Messenger

Emergency plans reviewed to enhance safety

In the aftermath of the shootings that left 33 dead at Virginia Tech, UD officials immediately began reviewing and evaluating the University’s emergency plans.

“The Virginia Tech tragedy makes us even more mindful of our responsibility to safeguard all the members of our community,” President David P. Roselle wrote in a letter just after the April 16 shootings. Addressing the issues raised by the killings is “our top priority” at UD, he said.

“Our security and emergency plans are multifaceted and involve city, county and state police,” Roselle wrote. “Those plans are routinely evaluated and, in view of this week’s tragedy, a comprehensive evaluation is under way, and additional ways to improve protection will be specified.”

At UD, a key official in the evaluation process is alumna Marcia Cavanaugh Nickle, who in March was appointed the University’s emergency preparedness coordinator in charge of all emergency and disaster planning for all UD campuses. Nickle, AS ’98, ’00M, formerly was a planner in the New Castle County (Del.) Office of Emergency Management and director of emergency services for the Delmarva chapter of the American Red Cross.

“The University gave me a great education that enabled me to get those wonderful positions, so it’s good to be back to make it a better place for other students,” she says.

In the days after the Virginia shootings, James T. Flatley, director of UD’s Department of Public Safety, said that a system to notify students more quickly about emergency situations was already
in the works.

“In light of the tragedy that occurred at Virginia Tech, the Department of Public Safety here at UD is not only reviewing our emergency preparedness plan, but we have started the process of purchasing an emergency notification system that will include text messaging,” Flatley said.
“We have been meeting with law enforcement agencies in the state to discuss what happened at Virginia Tech and look at what we have in place and what we might need to adjust.”

In his April 17 letter to the University community, Roselle noted that text messaging systems send text messages to large numbers of cell phones almost instantaneously.

“For these capabilities to be fully useful, it is necessary for each student to enter his or her cell phone number in the student information system, UDSIS,” Roselle wrote. “I encourage every student to list their cell phone numbers as soon as possible.”
Nickle’s responsibilities include coordinating training for staff and students, conducting exercises in “What if?” situations and planning for special and major events on campus. She also serves as the liaison with external government and municipal agencies.

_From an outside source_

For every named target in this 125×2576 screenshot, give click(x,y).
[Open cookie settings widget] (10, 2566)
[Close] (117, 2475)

“Marcia Nickle brings vast knowledge and experience, which will be very beneficial to the whole University community,” Flatley says. “In this day and age, her role is extremely important because, as we experienced in the past, not only with manmade disasters but with things like Hurricane Katrina, we must be prepared. It doesn’t have to be a major incident; we need to be prepared even for small incidents that could disrupt University activities.”
Soon after her appointment, Nickle says, she read through several thick files containing all UD emergency and disaster plans.

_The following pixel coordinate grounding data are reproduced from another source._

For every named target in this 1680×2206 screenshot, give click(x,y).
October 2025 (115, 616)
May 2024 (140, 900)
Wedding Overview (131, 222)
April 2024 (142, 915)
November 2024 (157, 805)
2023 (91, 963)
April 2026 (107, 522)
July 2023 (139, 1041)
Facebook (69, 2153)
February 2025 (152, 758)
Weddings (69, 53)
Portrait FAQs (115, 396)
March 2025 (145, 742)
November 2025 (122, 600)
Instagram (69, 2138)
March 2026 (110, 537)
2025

“The University already has a good basis,” Nickle says. “There are groups on campus that have been meeting and planning, so I’m only coming to tweak what is already there and not to start from scratch. In that respect, UD is much better prepared than other places. We have a good basis to start from.”
During her graduate studies at UD, Nickle was a research assistant at the Disaster Research Center, where she worked on a federal project impact review program and a survey project on the Northridge earthquake in California.

At the New Castle County Office of Emergency Management, her job involved “a little bit of everything,” she says, including writing plans, organizing programs, making presentations, budgeting, field work and responding to scenes of fires and other emergencies.

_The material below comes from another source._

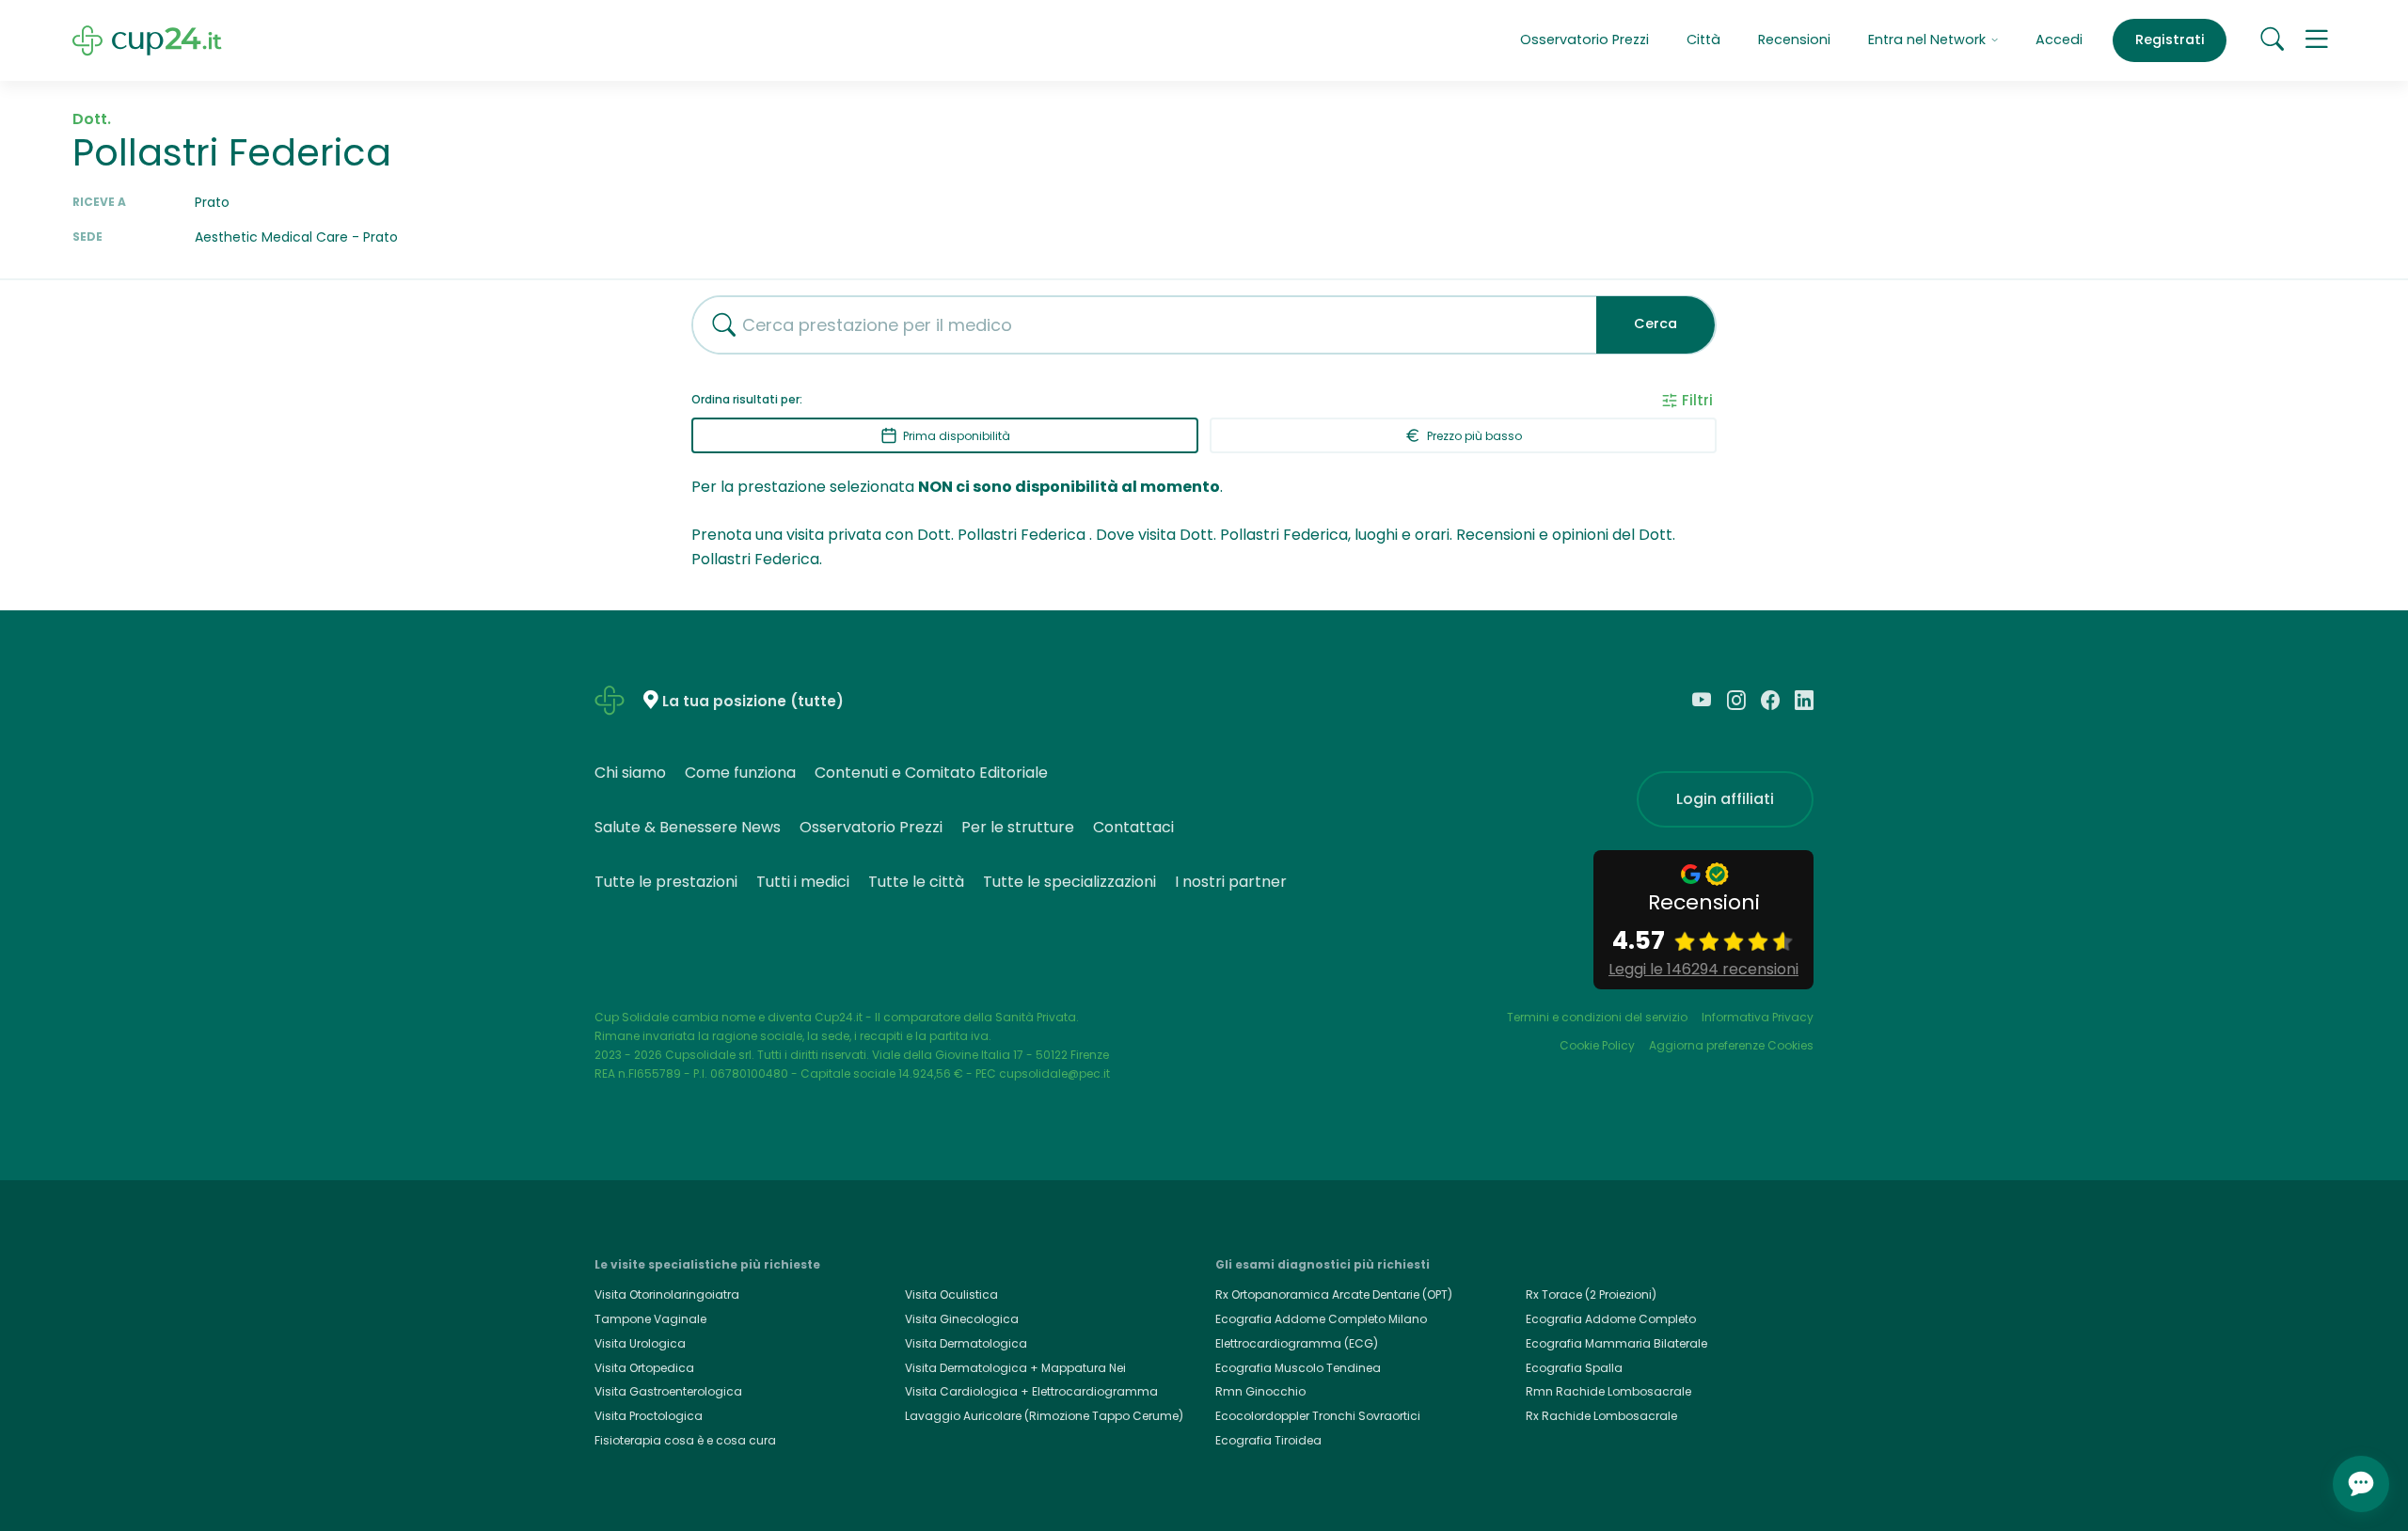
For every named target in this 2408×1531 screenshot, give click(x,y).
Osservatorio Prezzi (1584, 39)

“I come from a background of writing plans for multiple hazards rather than specific hazards, so I’ll use an all-hazards approach, and my tendency is toward that kind of plan writing,” Nickle says. “I tend to focus on floods because they are more likely to happen, but I also have to think of where we are. There are lots of hazards around, as well as terrorism and pandemic flu, but you have to make sure you don’t get wrapped up in one thing and lose sight of the big picture.

“We are going to plan for all situations, but we will be realistic about what is more likely to affect us and what we need to be focusing on.”
Nickle says she will be meeting routinely with contacts from all campus units and departments, from the Department of Occupational Health and Safety to Residence Life and administrators.